Last night I was talking with my partner about our experience with Covid. I was frustrated with myself for having gone to such a dark place while I was sick. I’m still working on coming out of that place. Thank you for your patience while I reboot mentally, physically, & spiritually.

I came down with Covid on January 10th. I knew I would be down for at least a month. I know my body. My awareness of how I function is so finely tuned that I can feel my eggs release during ovulation. I also knew this would be hell. I’m not going to relay all my symptoms to you. We each experience it differently based on a multitude of variables. I cleared my calendar immediately. This was gut wrenching. All three of my income sources had to be paused. I was devastated. I was heartbroken. I was excited to finally be turning a corner financially. My practice was booked. New clients had been steadily coming in. Previous clients had been rebooking monthly. They would have to wait.

I had arrived in the darkest place of my psyche. The place where I can’t think. Where every decision feels like my life depends on it. Every task seems insurmountable. Covid was tossing me back and forth on a sea of unpredictability. Each new symptom flirting with my immune system for days at a time before finally grasping me in its clutches. This place of darkness is a place I know well. I was in the throws of it with chronic Lyme in 2013. Intense brain fog to the point of short term memory loss & language delays, chronic fatigue, joint pain, acid reflux, mood disorders, other digestive orders, skin rashes, pain in my body that I could not explain. I wanted to sleep & never wake up.

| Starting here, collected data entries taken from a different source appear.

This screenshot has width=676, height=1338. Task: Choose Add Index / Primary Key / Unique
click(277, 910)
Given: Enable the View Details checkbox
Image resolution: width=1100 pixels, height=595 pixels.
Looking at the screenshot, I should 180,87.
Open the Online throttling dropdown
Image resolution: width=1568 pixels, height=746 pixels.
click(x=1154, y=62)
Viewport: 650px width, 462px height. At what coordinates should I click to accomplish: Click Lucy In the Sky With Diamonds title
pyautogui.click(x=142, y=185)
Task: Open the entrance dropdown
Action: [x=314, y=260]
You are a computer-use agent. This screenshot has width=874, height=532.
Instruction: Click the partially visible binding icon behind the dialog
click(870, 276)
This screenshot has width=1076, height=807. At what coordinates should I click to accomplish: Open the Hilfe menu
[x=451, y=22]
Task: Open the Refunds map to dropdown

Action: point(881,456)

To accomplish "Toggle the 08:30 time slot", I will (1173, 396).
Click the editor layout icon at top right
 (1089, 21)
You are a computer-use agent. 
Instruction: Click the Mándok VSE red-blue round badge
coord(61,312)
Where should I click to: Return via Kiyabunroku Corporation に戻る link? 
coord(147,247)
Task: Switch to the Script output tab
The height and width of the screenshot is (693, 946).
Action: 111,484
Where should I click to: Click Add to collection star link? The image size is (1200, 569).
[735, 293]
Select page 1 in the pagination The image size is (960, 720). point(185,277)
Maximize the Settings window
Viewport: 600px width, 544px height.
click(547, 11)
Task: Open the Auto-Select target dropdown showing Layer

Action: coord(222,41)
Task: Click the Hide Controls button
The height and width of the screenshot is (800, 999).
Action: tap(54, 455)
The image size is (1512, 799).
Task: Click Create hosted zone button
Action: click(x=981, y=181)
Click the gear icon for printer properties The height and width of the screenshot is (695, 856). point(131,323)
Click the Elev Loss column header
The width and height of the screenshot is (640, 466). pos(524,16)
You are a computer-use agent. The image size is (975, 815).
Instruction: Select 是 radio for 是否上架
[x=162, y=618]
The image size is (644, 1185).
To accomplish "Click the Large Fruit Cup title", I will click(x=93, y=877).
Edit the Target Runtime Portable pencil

Then, in December of 2014 I’m pregnant. By the time Christmas was over I was nose diving into 9 of the darkest months of my life. Hyperemesis Gravidarum is a condition that most doctors still won’t recognize as a real complication in pregnancy. Imagine being nauseated every day for nine months. Imagine walking outside, feeling the dry cold air punctuate your lungs and promptly vomiting. A dog farts and suddenly you’re at the bathroom sink retching. You walk length of the house, smell the wood stove, walk to the kitchen and heave over the garbage. Puking so hard you pee yourself. So hard that you burst blood vessels in your eyes. So frequently that the acid starts to eat your enamel. Your body even rejects water. This was my pregnancy. I was in hell.

Covid brought me back to those places of self doubt, exhaustion, and feeling betrayed by my body. I was victim.

With all of that I’ve been asking myself, “what did I learn?”

Surely there must be something.

Yes.

People call me a shaman. I have accepted this title. What does that mean? What did I agree to in accepting this? It means that every so often I have to go to the dark places so that I can bring back knowledge, insight, whatever wisdom & information that might be helpful to others. An integral part of my work involves diving into shadow. The places where others fear to go and then reflecting on that journey. I’m at peace with that agreement.

Reflection: the return of light or sound waves from a surface ~Miriam Webster

This particular journey through darkness taught me a few lessons that I am still ruminating on. Probably the juiciest one revolves around collective suffering, compassion, & patience. We have all been impacted by this in someway, shape or form. It’s important to have compassion for oneself in recovery. Seek whatever support resonates with you most. Going slow is paramount to recovery. Rest is my priority now when I have time off. Warmth makes my body feel amazing. I seek it out as much as possible. My health must come first above all other obligations. I am learning how to dance with fear as teacher vs. fear as foe.